George Lane is 75 years old and used to work for Dow Chemical and
has about 150 patents, including US 4,613,444, "Reversible phase change
compositions..." issued on 9/23/1986, now expired, which describes
adding 1-3% sodium chloride, potassium chloride, and strontium chloride
hexahydrate to help ensure phase change stability, ie lots of cycles.
Doerken's DeltaCool 24 German product costs about 5 Euros/kg plus
shipping and stores 158 kJ/kg, like a pound of water cooling from 150
to 75 F, but it freezes and thaws from 26 to 30 C. They say don't heat
their mix above 60 C. George says don't heat his mix much above 40 C,
because that will melt the nucleation centers, which might not return
until the mix is brought to 0 F.

He says the containers need to be strong to avoid being scratched
or punctured by the mechanical actions of freezing and thawing.
He had trouble with aluminized mylar film developing leaks from
scratching. He successfully used soup cans, aerosol cans, and
HDPE with a min 35 mil wall thickness. Cheap thinwall 3" diameter
black layflat agricultural water supply pipe might work with RH control.
He used hard round black HDPE pipe with great success. There's
a 10% volume change with phase, so the containers have to be elastic
or pleated or have some air fill to reduce the peak pressure. Air fill
enables metal corrosion, but that stops when the oxygen is used up.

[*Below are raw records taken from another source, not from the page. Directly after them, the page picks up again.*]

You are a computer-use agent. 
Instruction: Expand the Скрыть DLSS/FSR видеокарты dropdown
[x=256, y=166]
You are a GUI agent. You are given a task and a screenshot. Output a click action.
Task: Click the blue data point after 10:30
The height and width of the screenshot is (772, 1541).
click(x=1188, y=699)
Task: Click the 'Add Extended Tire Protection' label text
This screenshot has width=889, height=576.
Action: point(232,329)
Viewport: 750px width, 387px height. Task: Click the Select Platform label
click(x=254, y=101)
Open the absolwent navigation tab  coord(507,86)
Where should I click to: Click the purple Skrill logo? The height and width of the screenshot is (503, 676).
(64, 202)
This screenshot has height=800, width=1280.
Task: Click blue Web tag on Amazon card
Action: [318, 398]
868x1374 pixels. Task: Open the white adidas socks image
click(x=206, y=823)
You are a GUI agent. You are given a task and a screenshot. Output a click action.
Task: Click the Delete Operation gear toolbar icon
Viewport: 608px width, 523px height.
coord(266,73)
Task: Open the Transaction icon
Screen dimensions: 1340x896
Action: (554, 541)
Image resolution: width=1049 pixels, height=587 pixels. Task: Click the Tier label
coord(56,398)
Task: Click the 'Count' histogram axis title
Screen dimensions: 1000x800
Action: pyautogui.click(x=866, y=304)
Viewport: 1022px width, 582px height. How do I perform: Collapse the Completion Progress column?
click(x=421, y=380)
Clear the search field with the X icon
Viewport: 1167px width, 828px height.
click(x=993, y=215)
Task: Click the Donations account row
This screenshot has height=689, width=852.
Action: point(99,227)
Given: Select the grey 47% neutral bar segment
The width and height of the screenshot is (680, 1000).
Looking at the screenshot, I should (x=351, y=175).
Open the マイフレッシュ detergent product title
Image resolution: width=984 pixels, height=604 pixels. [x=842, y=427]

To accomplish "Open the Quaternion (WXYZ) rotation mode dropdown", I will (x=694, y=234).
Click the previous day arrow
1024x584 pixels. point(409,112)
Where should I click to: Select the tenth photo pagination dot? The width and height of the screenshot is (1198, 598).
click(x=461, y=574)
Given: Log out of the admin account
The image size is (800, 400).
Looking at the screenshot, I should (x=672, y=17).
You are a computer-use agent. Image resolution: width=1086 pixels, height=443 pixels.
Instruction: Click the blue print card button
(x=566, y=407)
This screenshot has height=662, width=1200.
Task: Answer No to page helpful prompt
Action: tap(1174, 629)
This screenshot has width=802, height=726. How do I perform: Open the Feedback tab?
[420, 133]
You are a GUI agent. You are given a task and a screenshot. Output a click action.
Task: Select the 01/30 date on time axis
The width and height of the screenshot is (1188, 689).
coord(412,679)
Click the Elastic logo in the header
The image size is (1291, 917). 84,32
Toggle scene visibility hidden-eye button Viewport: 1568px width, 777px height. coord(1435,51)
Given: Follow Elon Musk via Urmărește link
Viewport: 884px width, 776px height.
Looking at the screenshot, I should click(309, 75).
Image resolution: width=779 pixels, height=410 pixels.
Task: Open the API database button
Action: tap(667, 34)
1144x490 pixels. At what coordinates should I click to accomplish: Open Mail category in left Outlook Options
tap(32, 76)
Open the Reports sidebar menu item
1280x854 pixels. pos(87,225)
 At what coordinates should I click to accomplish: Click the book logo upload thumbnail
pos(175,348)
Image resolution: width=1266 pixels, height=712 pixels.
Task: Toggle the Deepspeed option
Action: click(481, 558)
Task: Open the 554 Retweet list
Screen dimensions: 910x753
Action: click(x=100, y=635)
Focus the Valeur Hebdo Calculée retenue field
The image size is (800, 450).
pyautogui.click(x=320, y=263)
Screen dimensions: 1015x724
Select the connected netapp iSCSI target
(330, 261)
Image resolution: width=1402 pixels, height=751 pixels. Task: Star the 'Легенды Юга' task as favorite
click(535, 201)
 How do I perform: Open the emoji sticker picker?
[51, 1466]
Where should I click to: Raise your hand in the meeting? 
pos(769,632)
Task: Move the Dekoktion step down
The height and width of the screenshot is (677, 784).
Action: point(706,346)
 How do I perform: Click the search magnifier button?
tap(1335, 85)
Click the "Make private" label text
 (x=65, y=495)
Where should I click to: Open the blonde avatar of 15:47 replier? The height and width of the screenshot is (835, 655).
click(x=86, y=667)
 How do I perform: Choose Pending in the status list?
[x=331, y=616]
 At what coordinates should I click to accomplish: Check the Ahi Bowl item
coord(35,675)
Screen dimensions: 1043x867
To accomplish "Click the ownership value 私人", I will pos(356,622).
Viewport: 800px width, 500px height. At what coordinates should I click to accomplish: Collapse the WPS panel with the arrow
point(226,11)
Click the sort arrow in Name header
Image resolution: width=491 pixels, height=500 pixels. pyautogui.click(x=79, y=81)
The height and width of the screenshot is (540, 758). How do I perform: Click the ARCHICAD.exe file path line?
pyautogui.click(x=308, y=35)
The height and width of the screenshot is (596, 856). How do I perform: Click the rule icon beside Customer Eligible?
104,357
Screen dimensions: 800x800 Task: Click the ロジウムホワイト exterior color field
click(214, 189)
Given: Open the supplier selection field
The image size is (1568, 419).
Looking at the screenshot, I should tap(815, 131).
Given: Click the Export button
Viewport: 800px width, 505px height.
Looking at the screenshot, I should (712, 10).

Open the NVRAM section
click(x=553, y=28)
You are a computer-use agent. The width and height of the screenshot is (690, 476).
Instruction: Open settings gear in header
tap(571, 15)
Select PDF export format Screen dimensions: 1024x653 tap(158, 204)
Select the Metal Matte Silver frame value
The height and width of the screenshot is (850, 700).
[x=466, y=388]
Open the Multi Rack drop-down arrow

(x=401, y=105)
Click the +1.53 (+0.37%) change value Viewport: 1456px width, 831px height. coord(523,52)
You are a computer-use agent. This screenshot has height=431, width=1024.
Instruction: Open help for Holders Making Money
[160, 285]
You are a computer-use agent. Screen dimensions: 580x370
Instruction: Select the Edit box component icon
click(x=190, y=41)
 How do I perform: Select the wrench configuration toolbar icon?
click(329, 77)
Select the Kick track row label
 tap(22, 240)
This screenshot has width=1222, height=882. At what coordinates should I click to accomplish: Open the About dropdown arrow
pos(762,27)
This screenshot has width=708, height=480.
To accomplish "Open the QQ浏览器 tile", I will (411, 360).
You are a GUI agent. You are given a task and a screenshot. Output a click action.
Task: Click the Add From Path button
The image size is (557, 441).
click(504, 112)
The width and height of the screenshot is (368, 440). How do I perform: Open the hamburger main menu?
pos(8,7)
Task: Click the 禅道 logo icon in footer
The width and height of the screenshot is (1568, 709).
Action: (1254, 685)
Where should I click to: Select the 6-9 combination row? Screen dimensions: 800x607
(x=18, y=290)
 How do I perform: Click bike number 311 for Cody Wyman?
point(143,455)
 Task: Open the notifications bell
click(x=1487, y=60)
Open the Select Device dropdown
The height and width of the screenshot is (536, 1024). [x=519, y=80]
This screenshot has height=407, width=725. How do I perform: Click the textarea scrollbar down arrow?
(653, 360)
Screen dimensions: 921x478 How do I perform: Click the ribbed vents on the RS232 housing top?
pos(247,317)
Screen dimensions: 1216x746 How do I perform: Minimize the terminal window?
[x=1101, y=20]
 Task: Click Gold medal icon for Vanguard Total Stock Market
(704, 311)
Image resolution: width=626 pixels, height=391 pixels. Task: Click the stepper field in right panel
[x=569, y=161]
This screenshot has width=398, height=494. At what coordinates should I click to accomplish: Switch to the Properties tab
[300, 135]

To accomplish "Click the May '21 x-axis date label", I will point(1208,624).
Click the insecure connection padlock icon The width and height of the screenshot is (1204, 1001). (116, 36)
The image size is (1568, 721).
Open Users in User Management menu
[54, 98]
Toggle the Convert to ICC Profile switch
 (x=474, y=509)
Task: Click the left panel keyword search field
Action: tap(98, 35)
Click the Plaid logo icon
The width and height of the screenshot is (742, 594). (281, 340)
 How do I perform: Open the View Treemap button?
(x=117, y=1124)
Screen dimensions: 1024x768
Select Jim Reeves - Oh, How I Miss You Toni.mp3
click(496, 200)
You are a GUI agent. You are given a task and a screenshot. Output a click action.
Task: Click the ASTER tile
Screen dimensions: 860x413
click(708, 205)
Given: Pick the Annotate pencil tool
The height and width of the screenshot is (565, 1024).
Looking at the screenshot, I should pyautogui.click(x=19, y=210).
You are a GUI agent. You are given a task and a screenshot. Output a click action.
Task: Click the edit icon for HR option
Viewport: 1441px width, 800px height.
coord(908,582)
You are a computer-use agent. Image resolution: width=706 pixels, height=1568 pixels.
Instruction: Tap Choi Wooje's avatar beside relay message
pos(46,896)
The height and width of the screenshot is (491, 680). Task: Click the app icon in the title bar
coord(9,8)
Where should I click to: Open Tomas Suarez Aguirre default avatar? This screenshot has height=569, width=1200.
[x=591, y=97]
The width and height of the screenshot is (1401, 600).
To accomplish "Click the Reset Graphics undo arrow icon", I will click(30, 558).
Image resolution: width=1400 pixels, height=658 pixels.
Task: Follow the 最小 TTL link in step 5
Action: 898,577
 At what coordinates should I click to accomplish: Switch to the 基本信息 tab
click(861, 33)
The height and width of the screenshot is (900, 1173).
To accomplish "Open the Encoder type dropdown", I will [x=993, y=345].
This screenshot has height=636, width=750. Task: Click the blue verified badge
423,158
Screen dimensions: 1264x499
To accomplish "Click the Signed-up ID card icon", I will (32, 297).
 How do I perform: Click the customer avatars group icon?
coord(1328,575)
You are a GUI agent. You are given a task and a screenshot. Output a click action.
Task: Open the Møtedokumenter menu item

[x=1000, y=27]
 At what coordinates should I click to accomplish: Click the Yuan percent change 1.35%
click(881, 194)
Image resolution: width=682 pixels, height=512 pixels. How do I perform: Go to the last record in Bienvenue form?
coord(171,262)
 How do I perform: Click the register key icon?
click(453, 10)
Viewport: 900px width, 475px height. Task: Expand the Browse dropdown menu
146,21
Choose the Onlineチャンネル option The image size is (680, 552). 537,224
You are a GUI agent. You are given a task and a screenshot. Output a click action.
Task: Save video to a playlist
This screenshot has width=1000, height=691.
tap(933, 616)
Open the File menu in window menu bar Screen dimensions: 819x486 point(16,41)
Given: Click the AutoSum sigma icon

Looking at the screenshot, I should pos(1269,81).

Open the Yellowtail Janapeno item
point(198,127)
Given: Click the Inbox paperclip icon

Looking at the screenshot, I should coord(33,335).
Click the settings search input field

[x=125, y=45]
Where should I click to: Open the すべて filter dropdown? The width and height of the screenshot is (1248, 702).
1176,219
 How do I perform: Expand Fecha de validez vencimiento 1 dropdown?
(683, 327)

The containers want to be well sealed to avoid losing or gaining
water from surrounding air, but he said this can be avoided by
keeping the air at an RH of about 35%, with something like
the vapor pressure of CaCl2+6H20 at 90 F (a humidistat might
open a solenoid valve with a water mist nozzle inside something
like a large wine storage cabinet with a glass front near a south
window.) George says you can't add too much sodium or potassium,
mere saturation is fine, but too much or too little strontium gives
the freezing curve a slope vs a plateau. He says 1-liter soda bottles
could work well in a cabinet full of 90 F air at 35% RH, or less. We
might look at the water level and top up 1000 bottles every 10 years...

He made calcium chloride hexahydrate from DowFlake and PellaDow
road salt, at about 5 cents a pound (the strontium salt used in road flares
costs twice as much), by adding the salt to water to make it about 50%
water by weight and stirring. (Add salt to water for safety, since this is
exothermic.) The salt starts as a di- or tetrahydrate, with desirable
impurities. When I suggested baking it in an oven to drive off all the 
water,
then adding water to double the weight, he said that couldn't be done
without disassociation, but a university chem lab could analyze
the water content by various simple means.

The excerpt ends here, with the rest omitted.